Source material:
____________

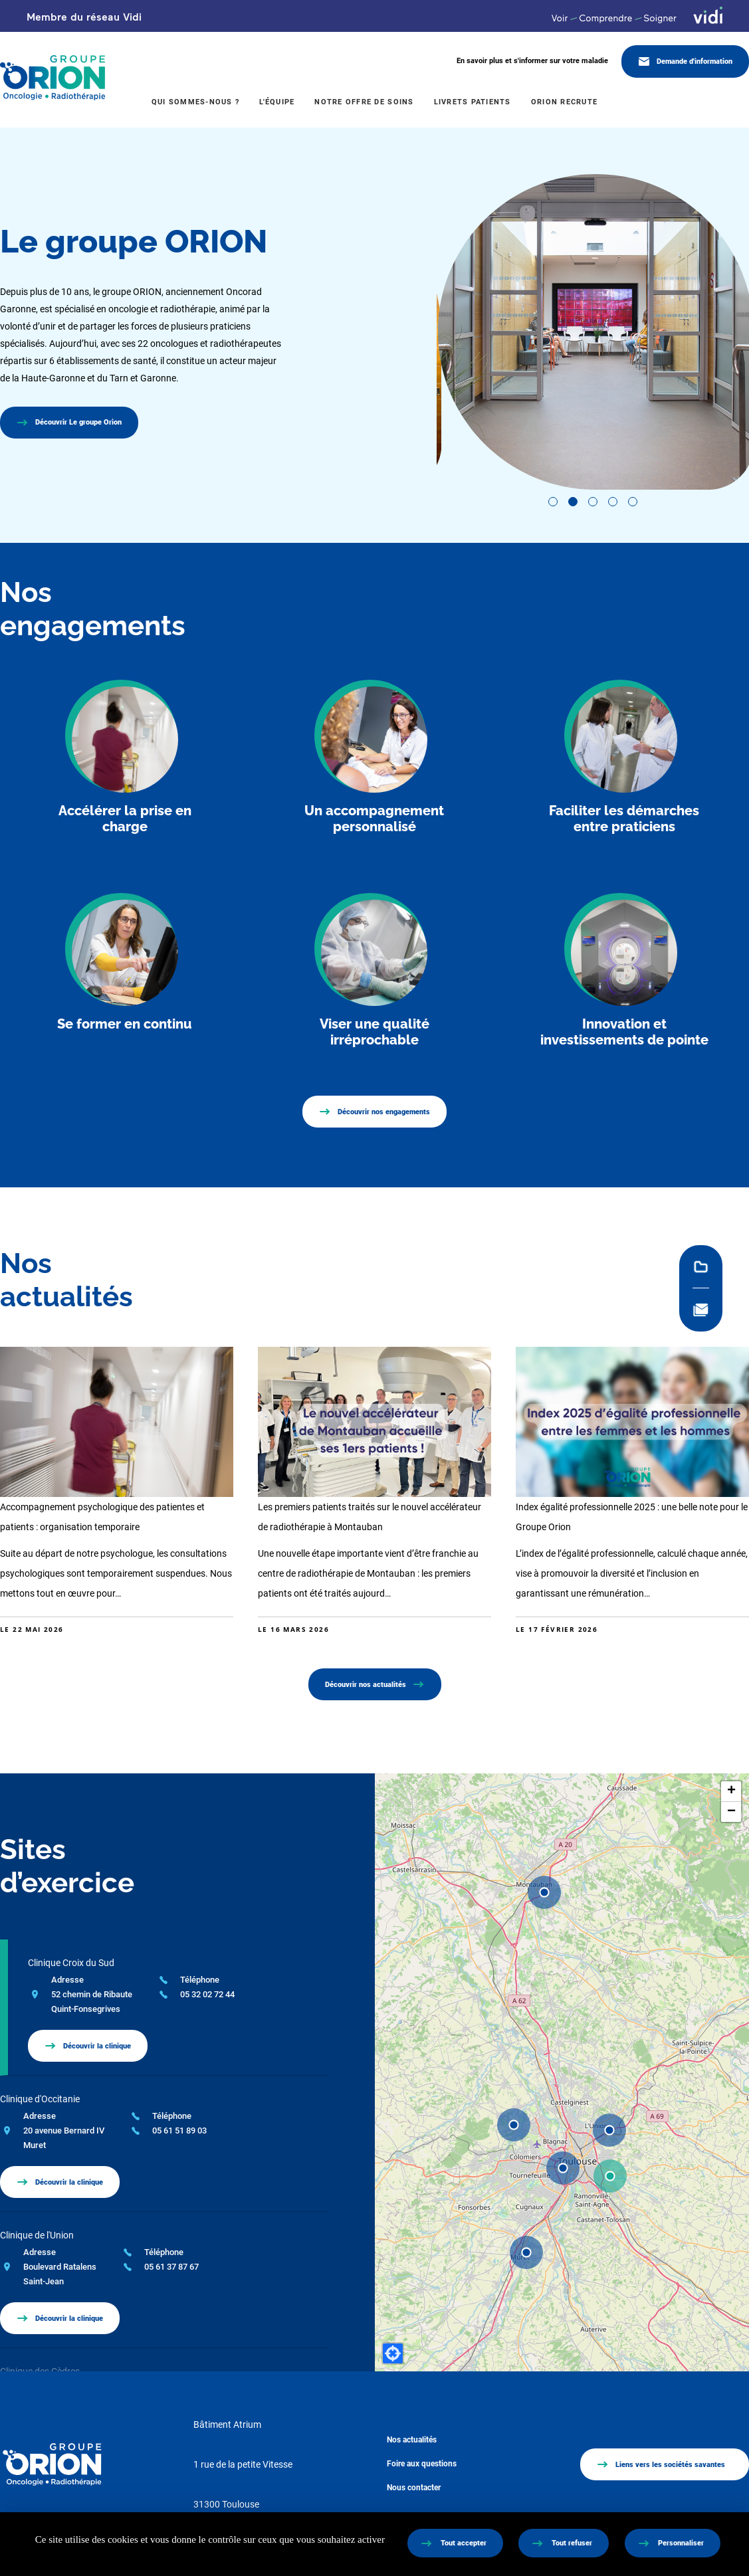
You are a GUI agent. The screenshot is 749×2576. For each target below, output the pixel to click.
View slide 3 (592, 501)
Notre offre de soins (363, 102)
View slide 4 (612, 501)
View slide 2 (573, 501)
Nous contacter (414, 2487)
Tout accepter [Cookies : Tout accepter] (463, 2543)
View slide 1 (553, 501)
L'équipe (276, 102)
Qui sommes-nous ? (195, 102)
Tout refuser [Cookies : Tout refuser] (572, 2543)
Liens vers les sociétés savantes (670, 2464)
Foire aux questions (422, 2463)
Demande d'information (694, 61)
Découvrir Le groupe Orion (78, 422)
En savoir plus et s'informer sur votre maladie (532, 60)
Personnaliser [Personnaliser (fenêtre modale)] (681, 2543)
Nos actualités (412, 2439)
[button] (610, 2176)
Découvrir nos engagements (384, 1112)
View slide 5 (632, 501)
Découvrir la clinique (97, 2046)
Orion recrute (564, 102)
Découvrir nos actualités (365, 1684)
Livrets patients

____________

Your instructions: Give back the material above exactly as it appears, minus the pictures.

Problem solution:
You are a GUI agent. The screenshot is 749×2576. For each target below, output the pixel to click.
View slide 3 (592, 501)
Notre offre de soins (363, 102)
View slide 4 (612, 501)
View slide 2 (573, 501)
Nous contacter (414, 2487)
Tout accepter [Cookies : Tout accepter] (463, 2543)
View slide 1 (553, 501)
L'équipe (276, 102)
Qui sommes-nous ? (195, 102)
Tout refuser [Cookies : Tout refuser] (572, 2543)
Liens vers les sociétés savantes (670, 2464)
Foire aux questions (422, 2463)
Demande d'information (694, 61)
Découvrir Le groupe Orion (78, 422)
En savoir plus et s'informer sur votre maladie (532, 60)
Personnaliser [Personnaliser (fenêtre modale)] (681, 2543)
Nos actualités (412, 2439)
[button] (610, 2176)
Découvrir nos engagements (384, 1112)
View slide 5 (632, 501)
Découvrir la clinique (97, 2046)
Orion recrute (564, 102)
Découvrir nos actualités (365, 1684)
Livrets patients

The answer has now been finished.